On 14 June 2016, Bahraini authorities suspended Al-Wefaq. The Ministry of Justice and Islamic Affairs requested the civil courts approve its dissolution, and they subsequently released an expedited decision to close the society. Bahraini authorities immediately seized and shut down Al-Wefaq’s headquarters. They also froze the society’s assets and halted all of its activities. Additionally, Bahraini officials blocked Al-Wefaq’s website in the kingdom. Originally, the court had set 6 October 2016 as the commencement of the case to dissolve Al-Wefaq. However, in response to a request by the Ministry of Justice, the court moved the trial forward twice. Al-Wefaq’s legal counsel had previously pulled out of all legal proceedings as security forces prevented them from entering Al-Wefaq’s headquarters “to get the necessary documents to prepare our defense and support it with documents.” On 17 July 2016, the High Civil Court affirmed the order and formally dissolved Al-Wefaq in the absence of any defense counsel.
“Bahrain’s rulers believe in crushing opponents and silencing voices of criticism as the solution for Bahrain,” stated Sayed Ahmed Alwadaei, Director of Advocacy at the Bahrain Institute for Rights & Democracy (BIRD). “Dissolving Al-Wefaq today is the last nail in the coffin of King Hamad’s claims of reforms.”
Bahrain’s ongoing repression has not gone unnoticed by the international community. Most recently, at the 33rd session of the Human Rights Council (HRC), UN High Commissioner for Human Rights Prince Zeid bin Ra’ad used his opening statement to raise concern over Bahrain’s suppression of peaceful dissent. He cautioned Bahrain: “The past decade has demonstrated repeatedly and with punishing clarity exactly how disastrous the outcomes can be when a Government attempts to smash the voices of its people, instead of serving them.”
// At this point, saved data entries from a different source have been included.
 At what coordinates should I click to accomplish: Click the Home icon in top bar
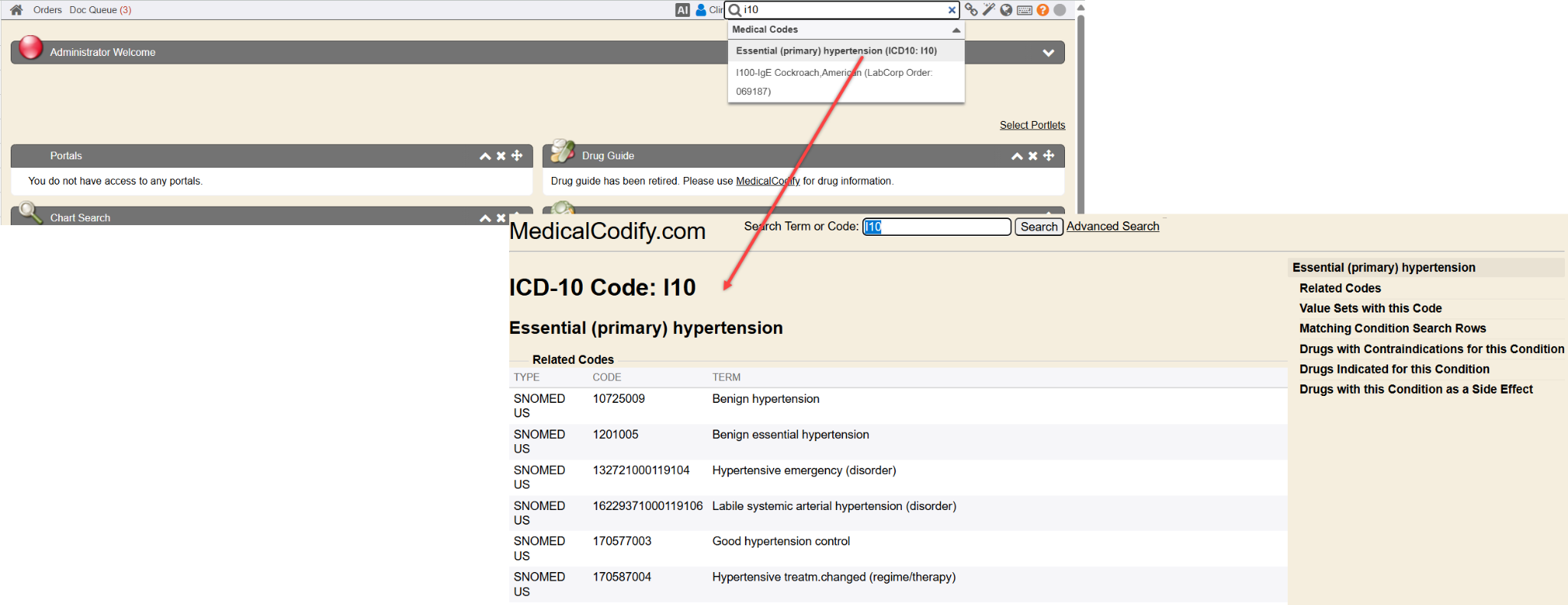[16, 10]
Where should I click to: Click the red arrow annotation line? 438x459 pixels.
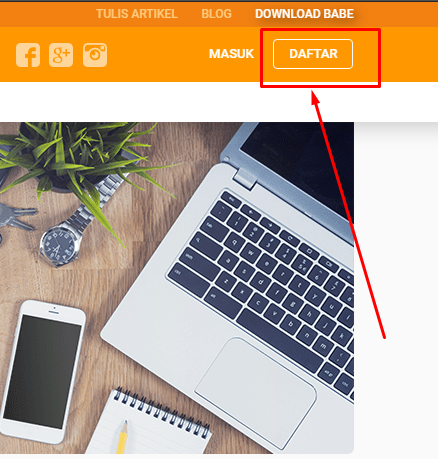[x=349, y=215]
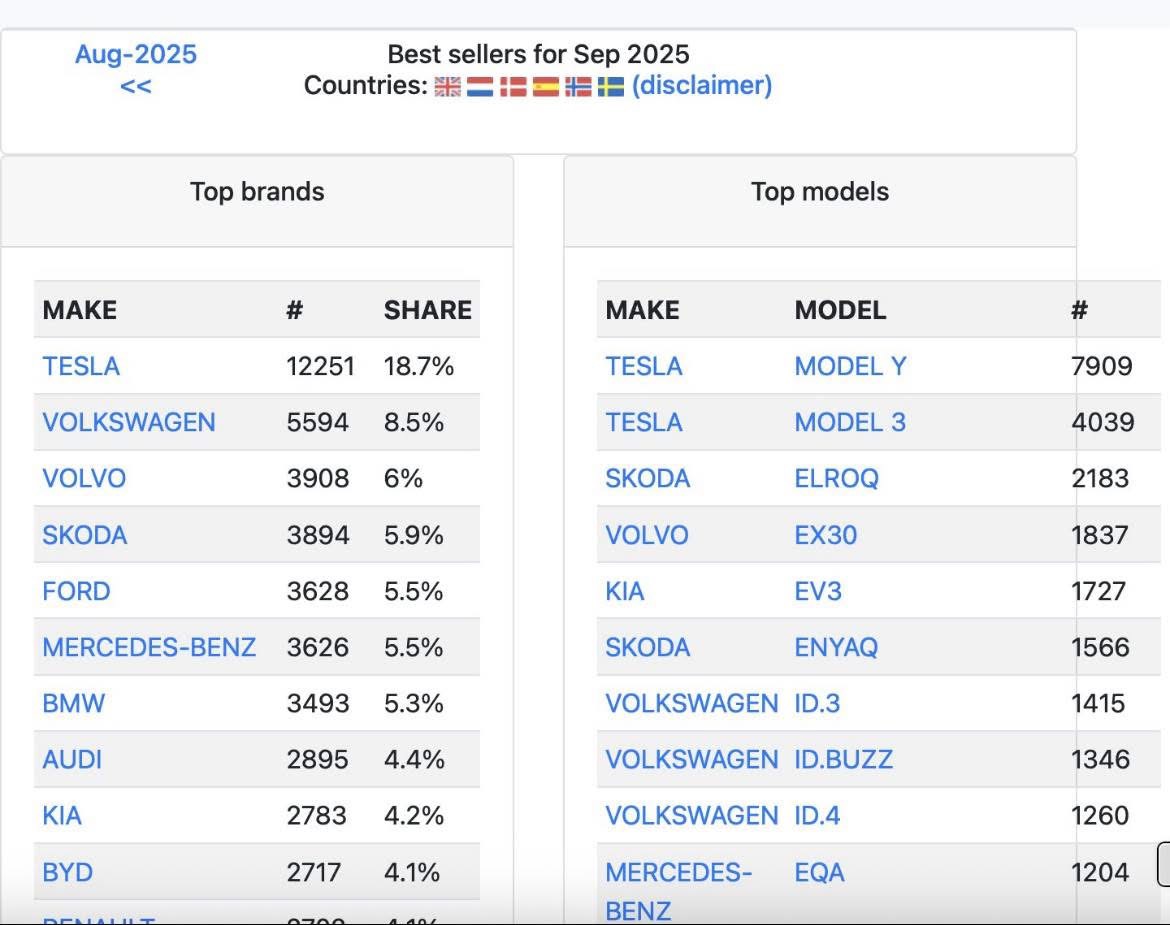The width and height of the screenshot is (1170, 925).
Task: Click the ID.BUZZ model link
Action: [x=843, y=759]

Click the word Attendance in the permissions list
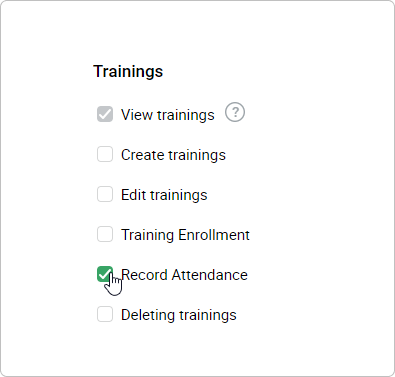pyautogui.click(x=210, y=275)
Today’s decision to uphold the dissolution of Al Wefaq coincides with the escalation in government repression. Last year, Bahraini authorities sentenced Al-Wefaq’s Secretary-General Sheikh Ali Salman to four years in prison on charges relating to his right to his free speech and peaceful political activity. In a case of double jeopardy, in May 2016 an appeals court upheld his sentence but convicted him on another previously dropped charge. Sheikh Ali Salman, who is a Shia cleric, is now serving a nine-year sentence related to a peaceful speech he gave in 2015. The UN Working Group on Arbitrary Detention considers him arbitrarily detained. Additionally, in May of 2016 the Bahraini government made an amendment to the political society law preventing religious figures from entering politics.
“Despite the Bahraini government’s repeated rhetoric of reform, there should now be no doubt left in the international community that the Bahraini authorities are strictly committed to suppressing civil society and peaceful opposition,” stated Husain Abdulla, Executive Director of Americans for Democracy and Human Rights in Bahrain (ADHRB). “It is time for Bahrain’s allies in Washington and London to send a strong message to the Bahraini authorities that they will not stand idly by and allow these human rights violations to continue. The U.S and U.K. must take action, including the suspension of all arms sales to Bahrain.”
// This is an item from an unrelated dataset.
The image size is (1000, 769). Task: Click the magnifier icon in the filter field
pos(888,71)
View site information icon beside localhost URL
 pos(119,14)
Repression against civil society greatly escalated this past summer as authorities targeted human rights defenders, issued travel bans against activists, and revoked the citizenship of the highest Shia cleric, Ayatollah Sheikh Isa Qassim. The level of repression against the Shia population has reached such levels that five UN experts issued a statement calling on Bahrain to stop its “persecution” of the Shia community.
Nevertheless, the authorities have only intensified their ongoing campaign against Shia religious leaders. Since June 2016, Bahraini authorities have interrogated and/or detained over 60 Shia clerics on charges related to free expression and assembly. Just yesterday, a court sentenced three Shia clerics to a year in prison each on charges of “illegal gathering” related to their participation in a peaceful sit-in. This brings the total number of Shia clerics recently sentenced solely for exercising their rights to free expression or assembly to seven.
We, the undersigned, condemn these actions which limit civil society space, exclude sections of society from politics, and which curtail and criminalise the rights to free expression, assembly, association and religion, as protected under the International Covenant on Civil and Political Rights and the Universal Declaration of Human Rights.
We call upon the United States, the United Kingdom, and the European Union to denounce the recent actions by the Government of Bahrain, to immediately suspend all arms sales to the kingdom, to urge the government to reverse its decision to dissolve Al-Wefaq Society, and to pressure the government to commit to respecting human rights.
We also call on the Government of Bahrain to immediately reverse this decision, to commute the sentences of Sheikh Ali Salman and all prisoners of conscience, and to end reprisals against civil, political, and religious society in Bahrain.
Bahrain Center for Human Rights (BCHR)
Americans for Democracy and Human Rights in Bahrain (ADHRB)
Bahrain Institute for Rights and Democracy (BIRD)
European Center for Democracy and Human Rights (ECDHR)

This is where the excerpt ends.